Task requirements
Copy out, in full, every line of the items below that contains the string "width".

Task inputs
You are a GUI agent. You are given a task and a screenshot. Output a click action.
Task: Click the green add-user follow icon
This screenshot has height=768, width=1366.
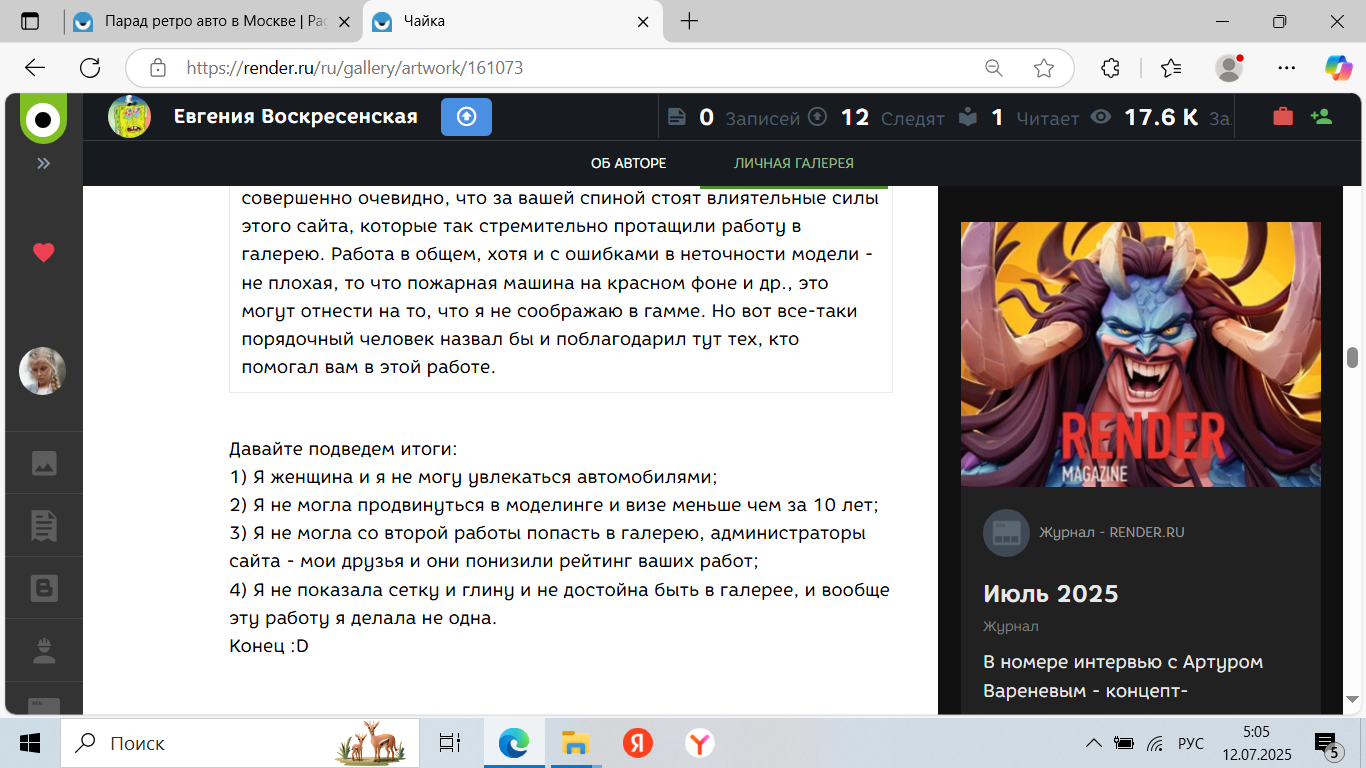tap(1321, 117)
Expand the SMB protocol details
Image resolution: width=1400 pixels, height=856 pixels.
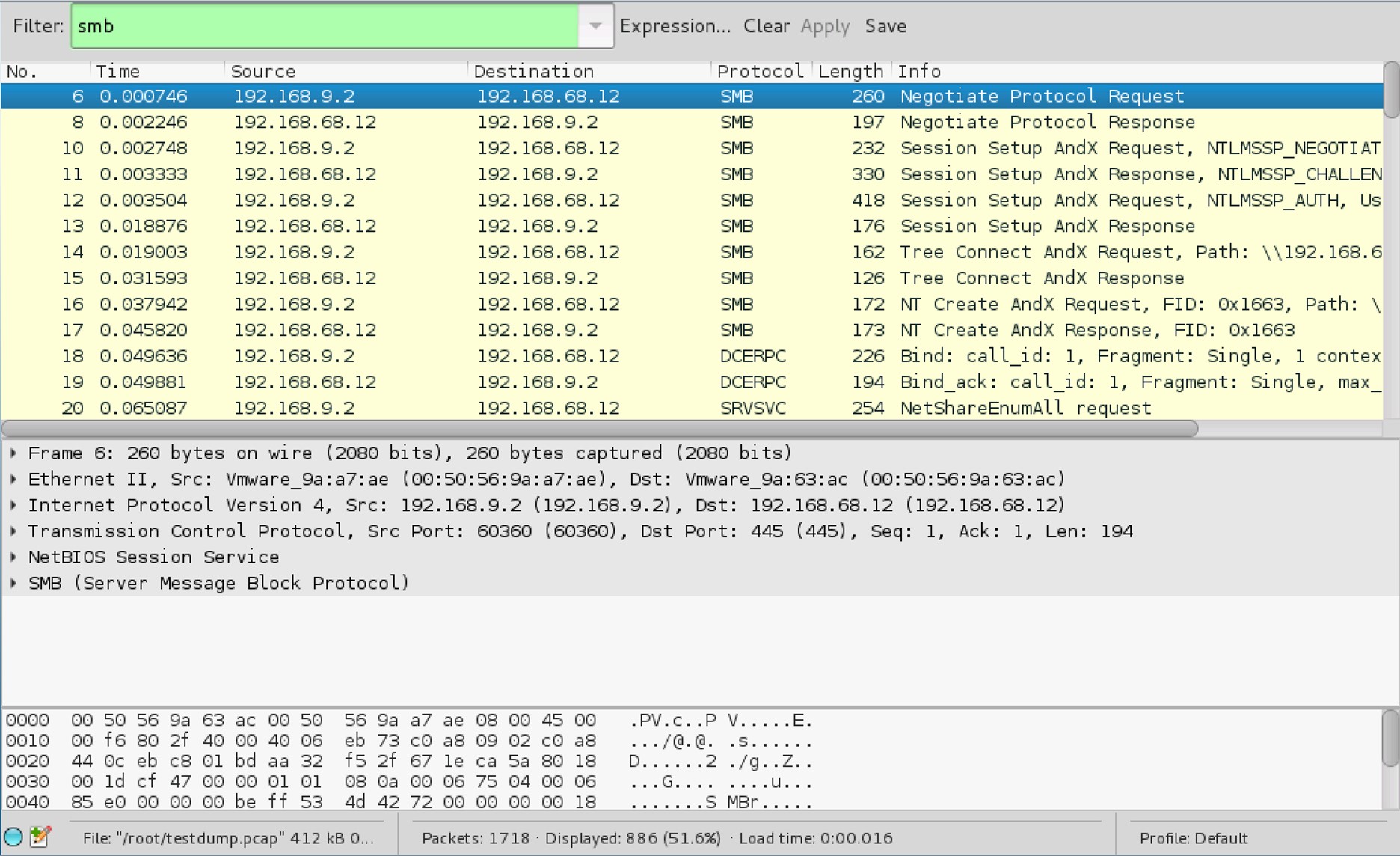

Complete output
This screenshot has height=768, width=1366.
Image resolution: width=1400 pixels, height=856 pixels.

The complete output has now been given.